屋外有大批“正義光輝”警務執勤器搜索犯罪嫌疑人的下落,屋內的四個警務人員也沒閒着,開啓各種檢測程序,對屋內進行詳細檢查。
隨着警務力量的出現,一些熟人也紛紛趕到,第一批出現的,自然是劉筱悠和其他少昊金天的員工。
不過這些人還沒進門,就被警務人員攔下,只能站在門外。
劉筱悠目露急切,在房內搜索李青衫,大聲喊道,“青衫?青衫?你在哪兒?你沒事吧?”
“筱悠學姐,我沒事。”李青衫應了一聲,和kuma快步走到屋外,以免干擾警務人員的工作。
劉筱悠目光在李青衫身上來回打量,又上下其手,拍打了一遍後,確認人沒受傷,纔是鬆了口氣,說道,“剛纔怎麼回事?那麼大的動靜,可嚇死我了。”

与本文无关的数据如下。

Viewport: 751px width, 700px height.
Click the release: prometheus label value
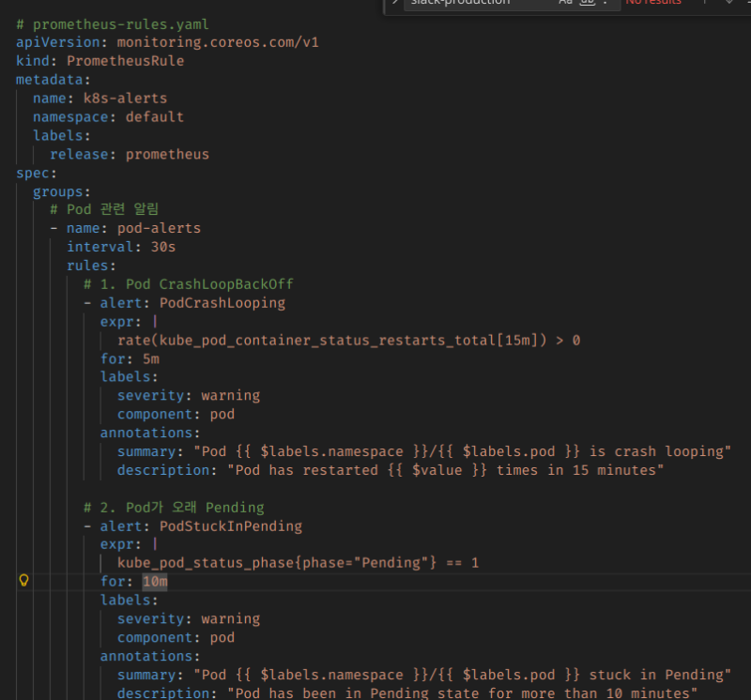click(x=167, y=154)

“有個毛賊潛入屋子,被我扔出去了。”李青衫輕描淡寫地說着話,把剛纔的事情講述一遍。
樓下kuma幾個朋友也來了,聽得驚歎不已,連忙拉着kuma,到一邊問話了。
房東陳雲芳聽得擔心不已,悄無聲息就跑了個賊進來,還鬧出怎麼打的動靜,還是下次再來,轉去對付別人怎麼辦?
不是每個房客都是李青衫,可以輕易打跑賊人的啊。甚至房東陳雲芳,本身就是個弱女子,這叫她如何不擔心。
陳雲芳摟住女兒,遲疑道,“李家小哥,那個賊人……能抓住嗎?”
李青衫目光一掃,才發現陳雲芳被嚇到了,連忙說道,“沒事,那人跑不了的跑不掉的。以後估計也不敢來了。”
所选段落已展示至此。